Up until now, his carrom call was thought to be his deadliest variation, but now the crafty customer has plans to completely reinvent himself and, in the process, change the way spinners are seen in T20 cricket. His new weapon? Leg spin.

However, for Ashwin, it’s more about what it means to try a different kind of spin than the way he’s actually turning the ball.

“It’s not that I’m going to ‘try’ leg spin or anything,” remarked Ashwin while speaking exclusively to kxip.in, “I’m just going to be the best bowler that I can be.

“Leg spin or off spin, I don’t think that is very important in T20 cricket. You’re just a bowler. You see fast bowlers bowling 20 slower balls these days. It doesn’t make them a spinner.

“I just want to be the guy who has variations up my sleeve and I want to have a go at it. Whichever variety suits whichever batsman on that particular day is what I’ll be trying.”
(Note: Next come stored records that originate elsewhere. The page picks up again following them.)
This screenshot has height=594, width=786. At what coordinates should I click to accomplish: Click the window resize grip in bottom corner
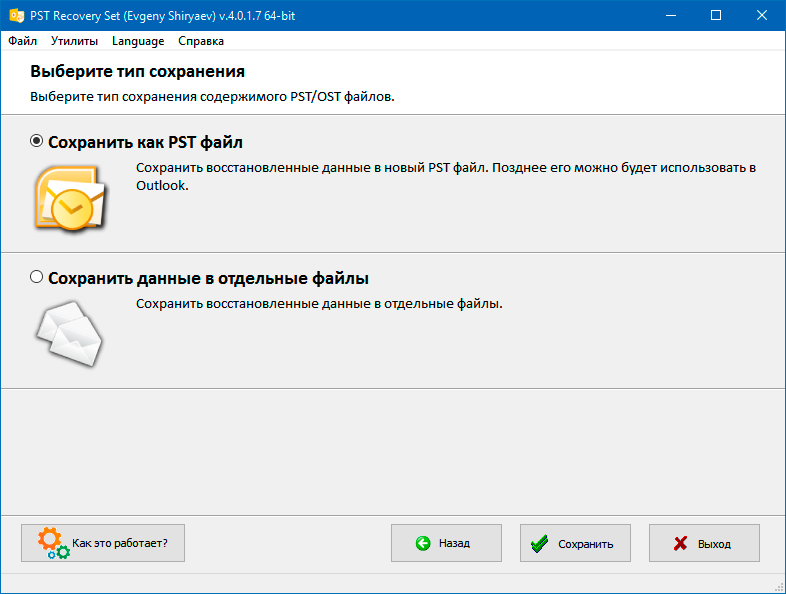pos(779,587)
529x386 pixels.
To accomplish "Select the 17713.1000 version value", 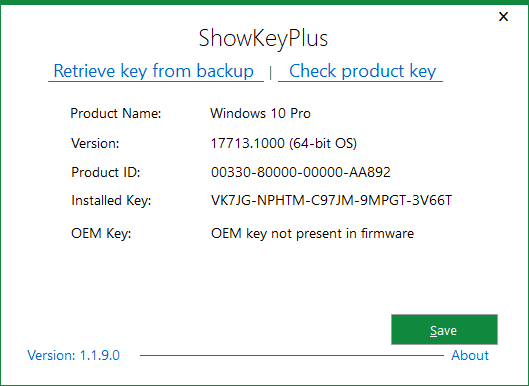I will (284, 143).
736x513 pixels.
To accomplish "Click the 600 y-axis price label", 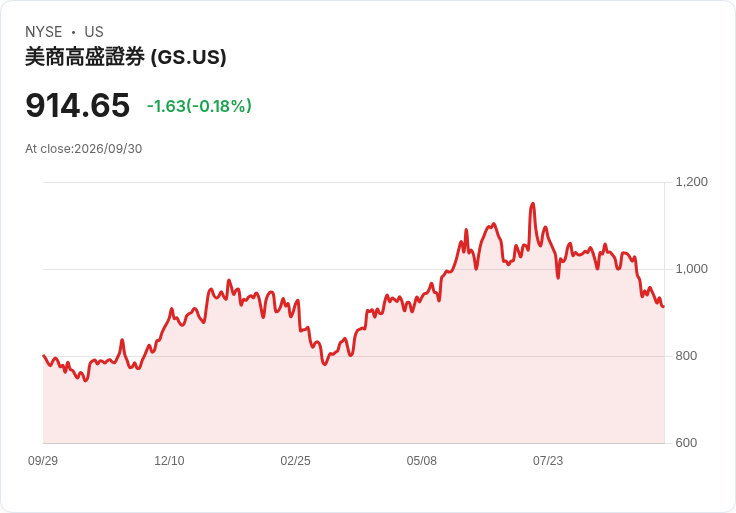I will point(686,443).
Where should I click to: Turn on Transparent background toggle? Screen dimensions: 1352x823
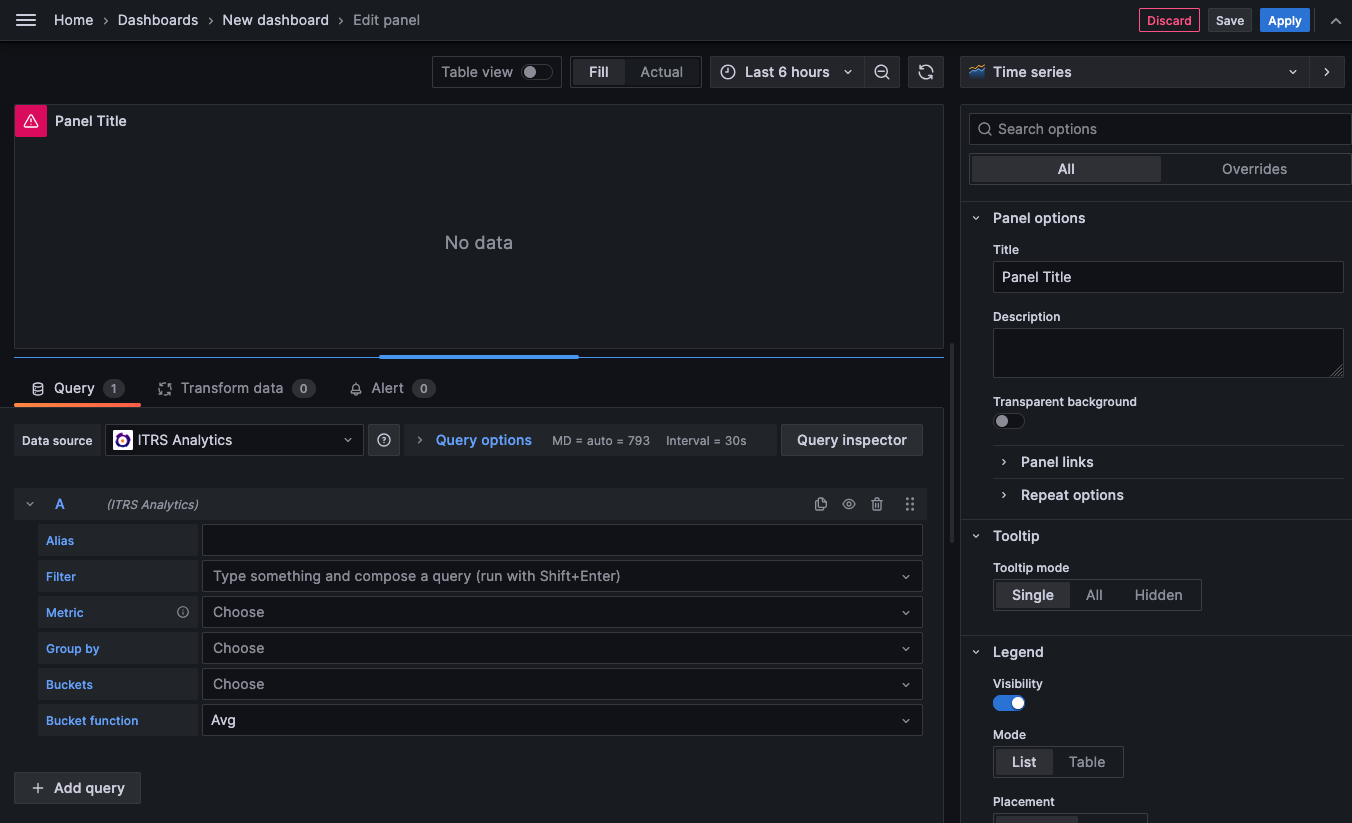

But in a game where spinners have conventionally resorted to perfecting either wrist or finger spin all their lives and bringing variations around that, bringing in such a radically different ideology can be difficult. Ashwin, though, believes that evolution is the way forward for all cricketers, especially when they are increasingly being put in situations where the pressure to perform in a short period of time is high.

“For anything there needs to be a precedent and probably in this case I might be the precedent,” he hopes. “Unless you try something, you’re not sure it’s going to work, so I reserve my judgement on this topic right now, but I believe that is the future of the way T20 will be played. Multi-utility cricketers will be able to do more than the monotonous stuff that they are picked for.”

As a keen student of the game, Ashwin has observed the prevalent trends in cricket and knows what it takes to come out ahead. In a game which is increasingly favouring the batsmen, the ability to adapt is the order of the day and Ashwin’s advice to bowlers is to know their environment.

“If you look around the world, there is a market for people who turn the ball away from the bat. We must have options up our sleeve,” declared the spinner.